Existe uma cidade no Brasil onde andar de carro é proibido por lei
Localizada na Ilha do Marajó, Afuá tem cerca de 38 mil habitantes, é cortada por rios e não possui estradas. A proibição de veículos motorizados é levada a sério pelos moradores e pelo poder público. Tentativas de circular com motocicletas já resultaram em detenções, segundo relatos locais. Mesmo veículos elétricos são considerados terminantemente proibidos.
Sentadas ou de pé, na carona, duas, três ou até quatro pessoas dividem a mesma bicicleta pelas ruas de palafita do município. Em Afuá, a bicicleta é parte essencial da vida cotidiana: a noiva vai de bicitáxi para a igreja, irmãos mais velhos levam os menores na garupa, pais acomodam filhos no bagageiro e até resgates médicos são realizados em bicicletas adaptadas.

Construída inteiramente sobre estruturas elevadas, a cidade possui ruas de madeira suspensas a cerca de 1,20 metro acima da superfície do rio. Na chamada cidade sobre as águas, aproximadamente 75% dos deslocamentos são feitos por bicicletas, triciclos e quadriciclos movidos exclusivamente por força humana. Depois de caminhar, pedalar é a principal forma de locomoção.
Entre a zona urbana e a área rural, os rios funcionam como vias de acesso, e os deslocamentos são feitos por embarcações. Para chegar ao município, a capital mais próxima é Macapá, a cerca de três horas de barco.

A ausência de motores também transformou os serviços essenciais. A ambulância municipal é um quadriciclo formado por duas bicicletas, com uma maca acoplada para o transporte de pacientes. Conhecidas como “bicilâncias”, há duas em funcionamento: uma vinculada ao hospital e outra utilizada pelo Corpo de Bombeiros. O serviço de coleta de lixo e manutenção urbana também é realizado com quadriciclos adaptados.
Referência nacional
Afuá tornou-se referência para cicloativistas brasileiros e integra o livro O Brasil que Pedala: A Cultura da Bicicleta nas Cidades Pequenas, que analisa o perfil de ciclistas em municípios com menos de 100 mil habitantes.

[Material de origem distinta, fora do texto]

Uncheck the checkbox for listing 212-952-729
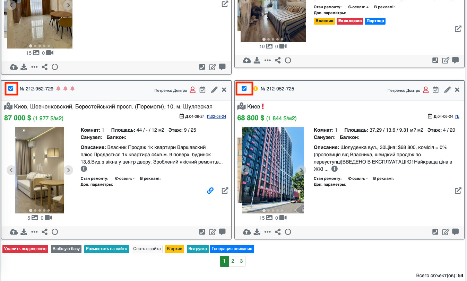This screenshot has width=467, height=281. tap(11, 89)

Segundo os organizadores, um dos pontos em comum entre as cidades estudadas é a curta extensão da área urbana. “Isso faz com que pedalar se torne um meio de transporte absolutamente acessível, tranquilo e eficiente para percorrer as distâncias que a cidade oferece”, afirma Daniel Guth, da Aliança Bike, que organizou a obra ao lado de André Soares, da União de Ciclistas do Brasil.